# [Input]
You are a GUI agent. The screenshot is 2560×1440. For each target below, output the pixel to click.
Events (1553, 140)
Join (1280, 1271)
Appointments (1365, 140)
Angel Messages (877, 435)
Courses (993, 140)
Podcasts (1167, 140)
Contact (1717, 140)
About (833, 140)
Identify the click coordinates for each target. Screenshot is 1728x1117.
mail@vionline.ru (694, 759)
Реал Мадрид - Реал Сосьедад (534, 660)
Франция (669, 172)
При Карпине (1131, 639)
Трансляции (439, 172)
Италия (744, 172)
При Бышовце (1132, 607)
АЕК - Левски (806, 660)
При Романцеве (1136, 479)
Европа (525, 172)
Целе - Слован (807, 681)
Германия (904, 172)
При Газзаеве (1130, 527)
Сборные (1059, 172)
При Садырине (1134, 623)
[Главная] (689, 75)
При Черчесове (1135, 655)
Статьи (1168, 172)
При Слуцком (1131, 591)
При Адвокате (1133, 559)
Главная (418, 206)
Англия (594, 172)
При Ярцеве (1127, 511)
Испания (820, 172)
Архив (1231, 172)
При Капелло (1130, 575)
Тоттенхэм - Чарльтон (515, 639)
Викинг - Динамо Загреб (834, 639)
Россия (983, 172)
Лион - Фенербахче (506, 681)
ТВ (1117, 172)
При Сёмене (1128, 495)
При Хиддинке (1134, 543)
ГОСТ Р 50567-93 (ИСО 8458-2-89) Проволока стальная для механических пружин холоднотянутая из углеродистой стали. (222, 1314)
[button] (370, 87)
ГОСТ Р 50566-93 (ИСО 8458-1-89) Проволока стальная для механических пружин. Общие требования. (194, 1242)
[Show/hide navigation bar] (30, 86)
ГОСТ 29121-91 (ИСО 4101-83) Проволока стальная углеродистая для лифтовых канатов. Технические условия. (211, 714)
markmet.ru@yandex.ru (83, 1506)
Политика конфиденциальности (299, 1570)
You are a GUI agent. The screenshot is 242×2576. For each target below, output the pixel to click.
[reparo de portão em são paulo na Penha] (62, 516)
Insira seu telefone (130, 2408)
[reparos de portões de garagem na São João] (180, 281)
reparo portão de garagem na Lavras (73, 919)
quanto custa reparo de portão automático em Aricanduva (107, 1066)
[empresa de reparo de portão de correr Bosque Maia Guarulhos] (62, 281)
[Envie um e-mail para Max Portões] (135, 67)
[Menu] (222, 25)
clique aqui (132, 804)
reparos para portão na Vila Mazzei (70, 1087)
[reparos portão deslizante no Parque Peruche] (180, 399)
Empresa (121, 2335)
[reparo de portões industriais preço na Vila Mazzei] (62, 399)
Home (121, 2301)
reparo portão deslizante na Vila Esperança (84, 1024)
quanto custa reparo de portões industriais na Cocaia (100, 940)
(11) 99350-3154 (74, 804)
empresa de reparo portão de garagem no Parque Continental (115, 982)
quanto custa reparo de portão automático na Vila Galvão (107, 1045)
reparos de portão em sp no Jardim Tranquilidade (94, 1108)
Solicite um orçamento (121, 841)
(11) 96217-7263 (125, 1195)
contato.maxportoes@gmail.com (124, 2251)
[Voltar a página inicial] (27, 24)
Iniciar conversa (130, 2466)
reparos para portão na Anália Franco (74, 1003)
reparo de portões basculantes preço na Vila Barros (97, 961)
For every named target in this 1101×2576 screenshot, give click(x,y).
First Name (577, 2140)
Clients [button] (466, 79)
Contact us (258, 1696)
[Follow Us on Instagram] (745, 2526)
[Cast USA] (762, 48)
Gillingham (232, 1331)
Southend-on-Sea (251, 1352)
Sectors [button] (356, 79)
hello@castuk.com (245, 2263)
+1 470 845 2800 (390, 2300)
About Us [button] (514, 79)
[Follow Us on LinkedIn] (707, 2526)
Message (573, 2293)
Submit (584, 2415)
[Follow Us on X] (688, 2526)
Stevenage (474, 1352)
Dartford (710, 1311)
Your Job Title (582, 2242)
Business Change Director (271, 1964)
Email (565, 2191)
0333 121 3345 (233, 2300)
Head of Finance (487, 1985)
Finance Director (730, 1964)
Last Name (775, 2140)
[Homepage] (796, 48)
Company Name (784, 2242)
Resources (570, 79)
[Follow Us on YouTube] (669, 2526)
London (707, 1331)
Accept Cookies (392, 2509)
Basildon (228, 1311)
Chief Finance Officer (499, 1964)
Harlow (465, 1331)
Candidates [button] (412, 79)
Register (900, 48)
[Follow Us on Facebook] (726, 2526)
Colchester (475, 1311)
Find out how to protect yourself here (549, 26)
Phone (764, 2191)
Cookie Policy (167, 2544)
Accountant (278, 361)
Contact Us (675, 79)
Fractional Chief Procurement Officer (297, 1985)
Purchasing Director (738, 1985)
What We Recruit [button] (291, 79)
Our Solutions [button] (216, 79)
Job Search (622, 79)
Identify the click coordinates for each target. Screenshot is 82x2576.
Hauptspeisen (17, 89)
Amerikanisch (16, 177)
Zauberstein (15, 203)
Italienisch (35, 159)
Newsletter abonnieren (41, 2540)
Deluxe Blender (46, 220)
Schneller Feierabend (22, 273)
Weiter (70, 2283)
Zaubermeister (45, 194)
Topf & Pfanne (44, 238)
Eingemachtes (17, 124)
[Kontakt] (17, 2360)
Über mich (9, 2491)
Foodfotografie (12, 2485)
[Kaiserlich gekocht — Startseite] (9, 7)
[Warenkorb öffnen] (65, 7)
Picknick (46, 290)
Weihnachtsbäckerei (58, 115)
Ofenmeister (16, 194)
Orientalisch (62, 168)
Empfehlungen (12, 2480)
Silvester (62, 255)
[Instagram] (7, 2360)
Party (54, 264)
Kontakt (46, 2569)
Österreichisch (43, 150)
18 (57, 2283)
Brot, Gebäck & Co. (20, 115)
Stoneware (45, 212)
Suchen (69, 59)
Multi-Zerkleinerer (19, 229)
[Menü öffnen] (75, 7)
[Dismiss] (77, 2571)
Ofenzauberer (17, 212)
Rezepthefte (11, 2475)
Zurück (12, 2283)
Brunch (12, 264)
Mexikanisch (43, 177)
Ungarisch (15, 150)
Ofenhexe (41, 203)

# [What is expected]
Above this instruction are the records; retype exactly the lines from the one containing "Fractional Chief Procurement" up to and including the one containing "Foodfotografie (12, 2485)".

# [Exercise solution]
Fractional Chief Procurement Officer (297, 1985)
Purchasing Director (738, 1985)
What We Recruit [button] (291, 79)
Our Solutions [button] (216, 79)
Job Search (622, 79)
Identify the click coordinates for each target. Screenshot is 82x2576.
Hauptspeisen (17, 89)
Amerikanisch (16, 177)
Zauberstein (15, 203)
Italienisch (35, 159)
Newsletter abonnieren (41, 2540)
Deluxe Blender (46, 220)
Schneller Feierabend (22, 273)
Weiter (70, 2283)
Zaubermeister (45, 194)
Topf & Pfanne (44, 238)
Eingemachtes (17, 124)
[Kontakt] (17, 2360)
Über mich (9, 2491)
Foodfotografie (12, 2485)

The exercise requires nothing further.